■ STUDY MATERIAL ■
————

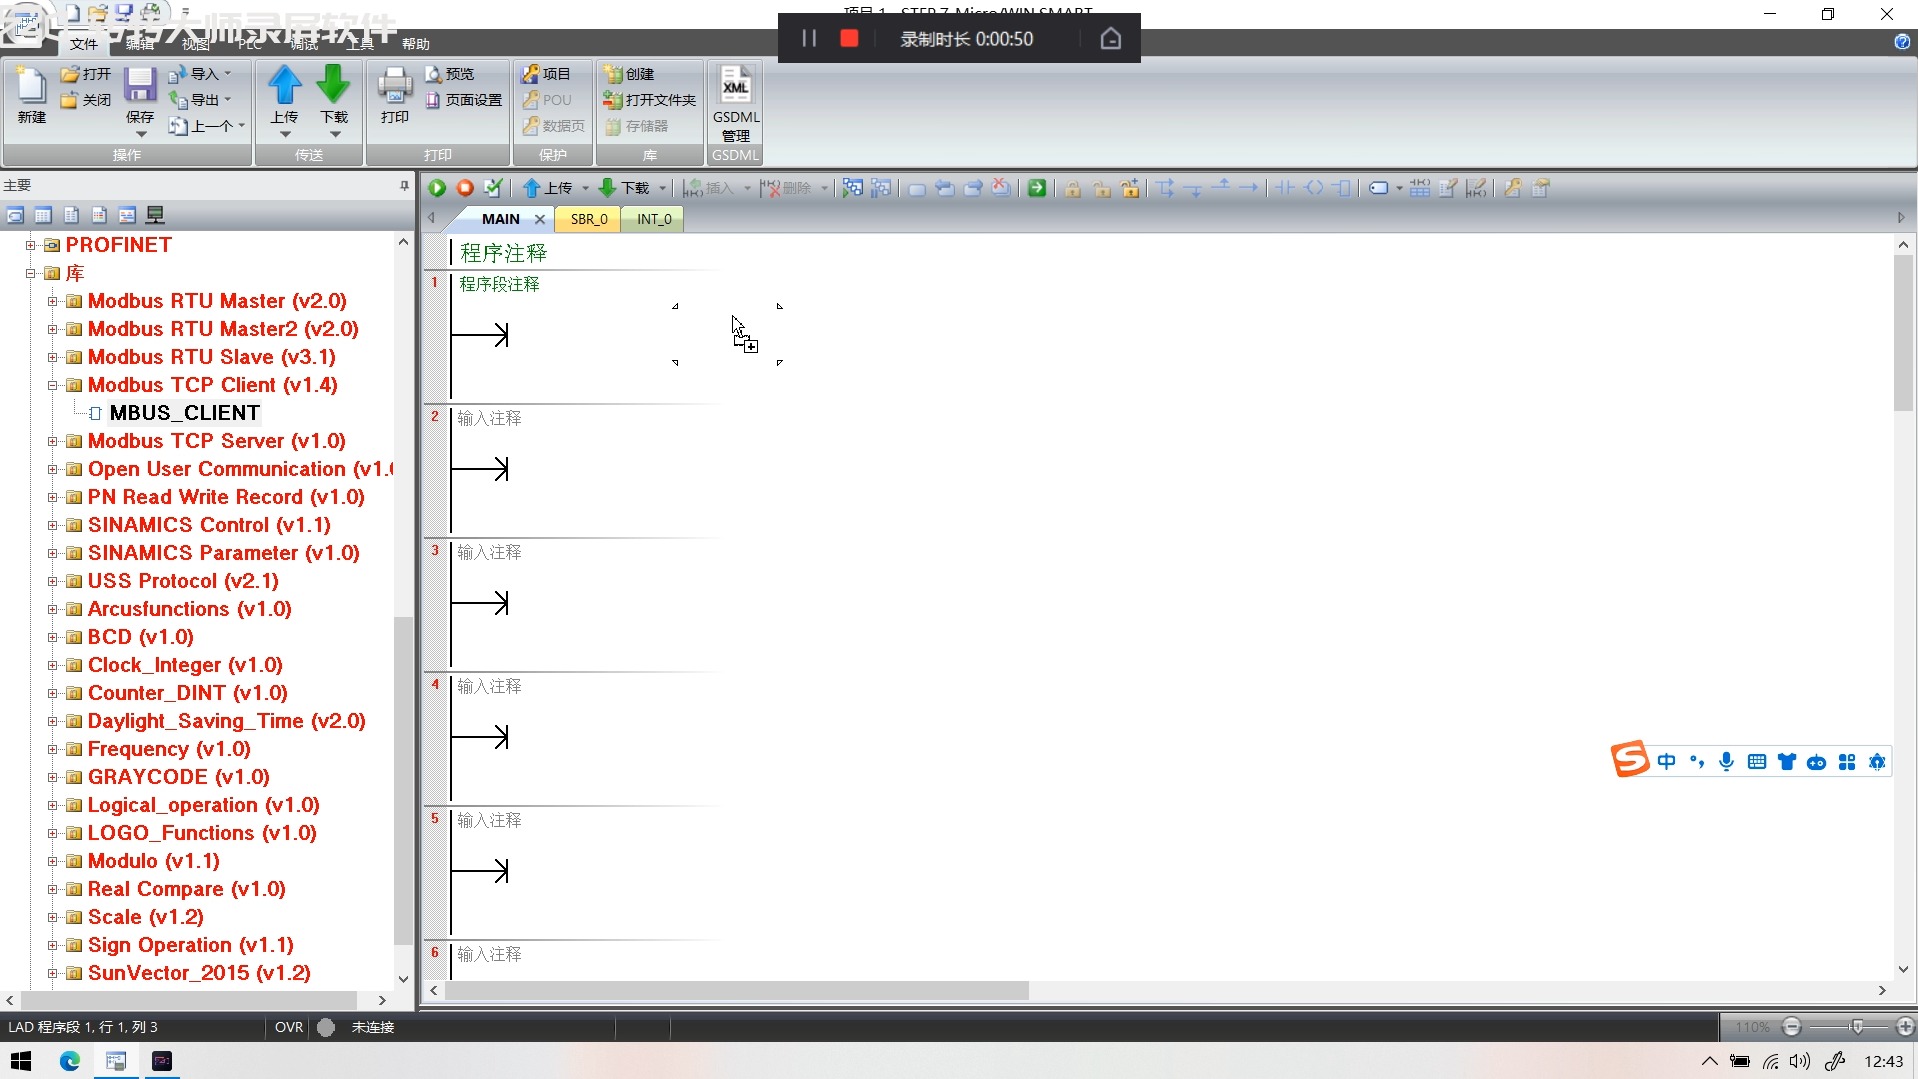This screenshot has height=1079, width=1918.
Task: Expand the Modbus RTU Master (v2.0) node
Action: pyautogui.click(x=53, y=301)
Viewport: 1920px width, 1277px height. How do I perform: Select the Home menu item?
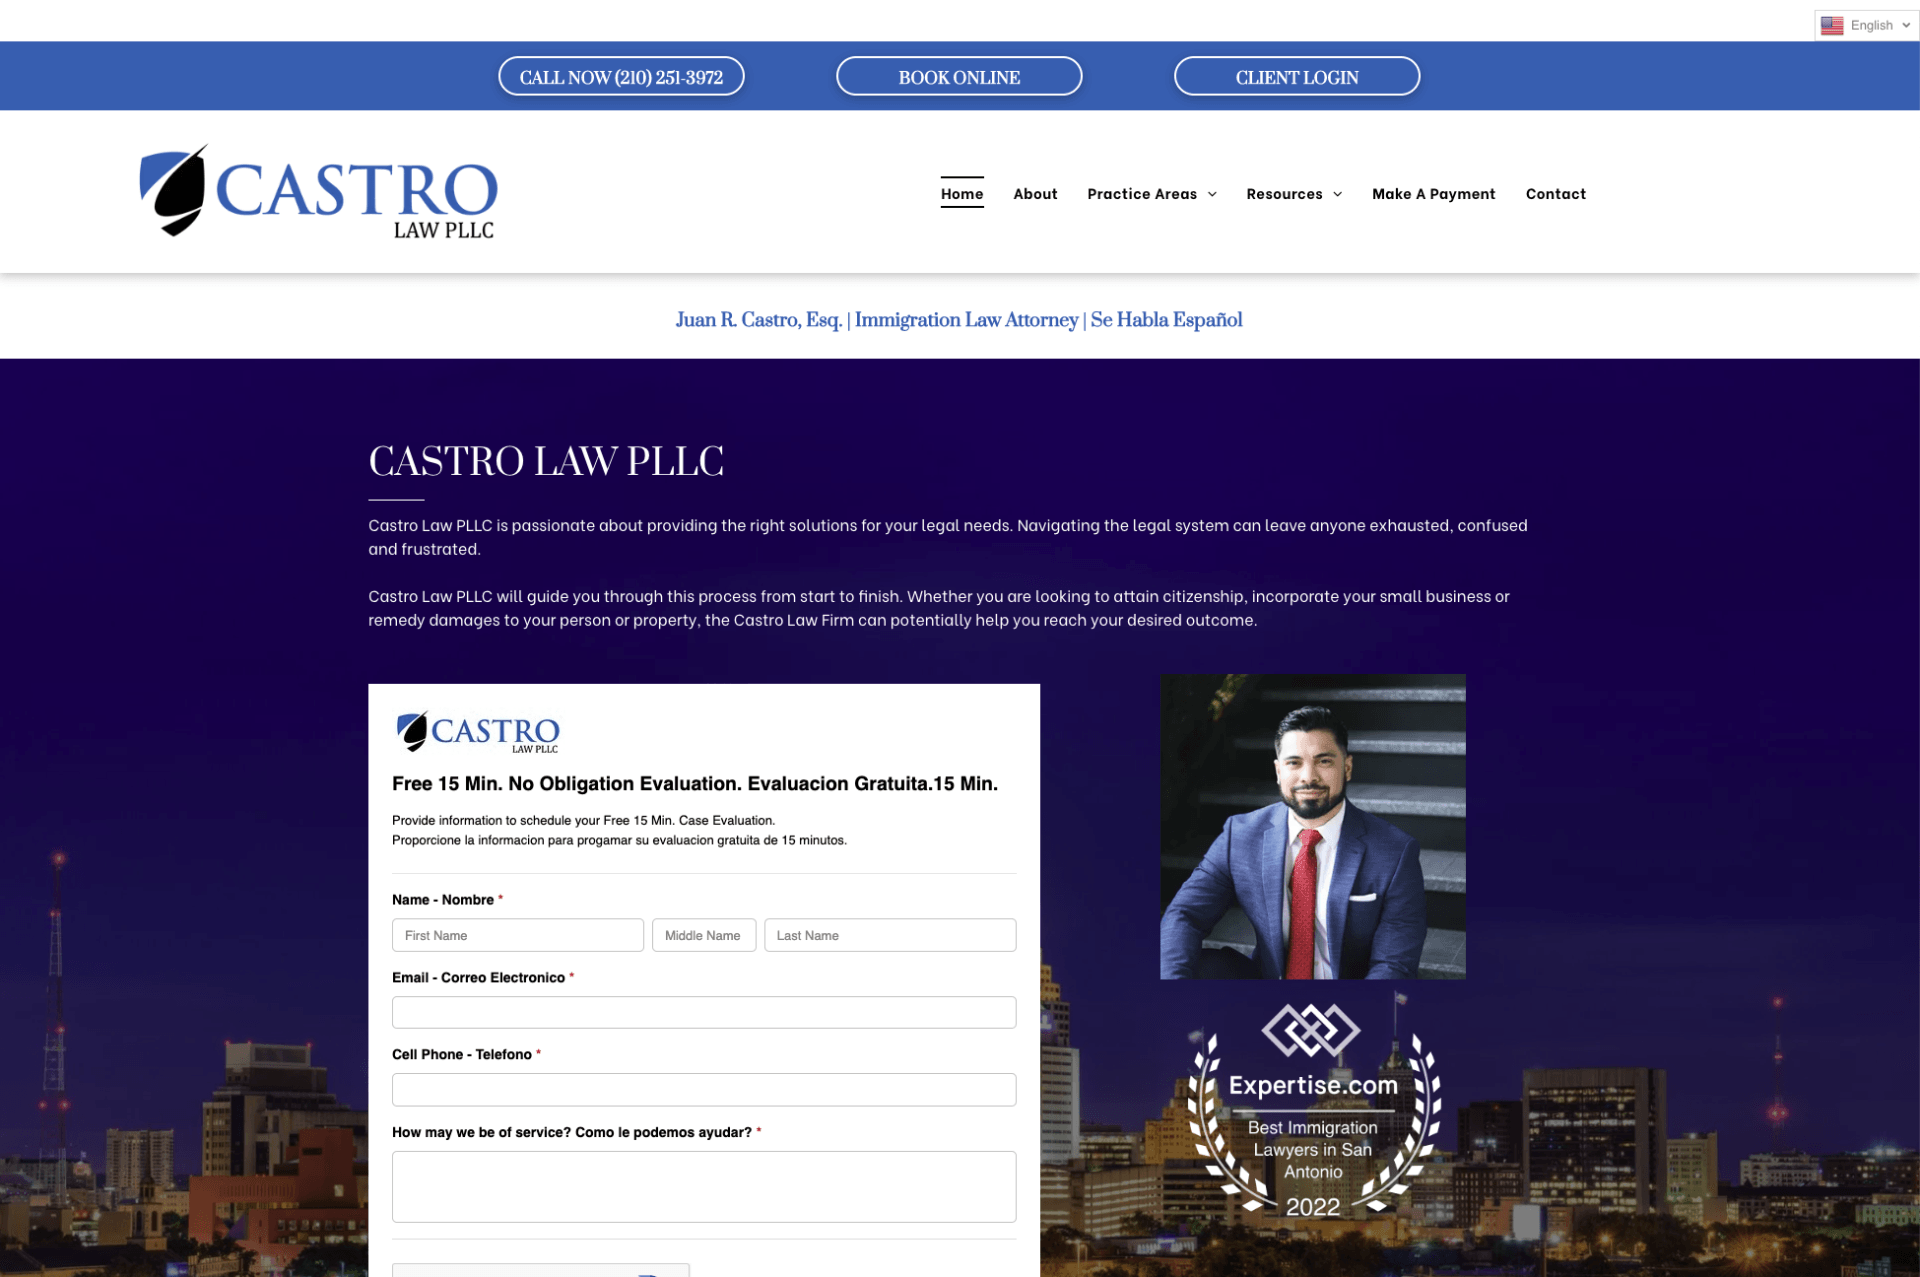(x=961, y=193)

————

■ EXERCISE GOAL ■
Copy exactly the lines from the one containing "Viewport: 1920px width, 1277px" through the final line of the records above, both included, and leave out any pictures.

■ WORKED SOLUTION ■
Viewport: 1920px width, 1277px height. How do I perform: Select the Home menu item?
(x=961, y=193)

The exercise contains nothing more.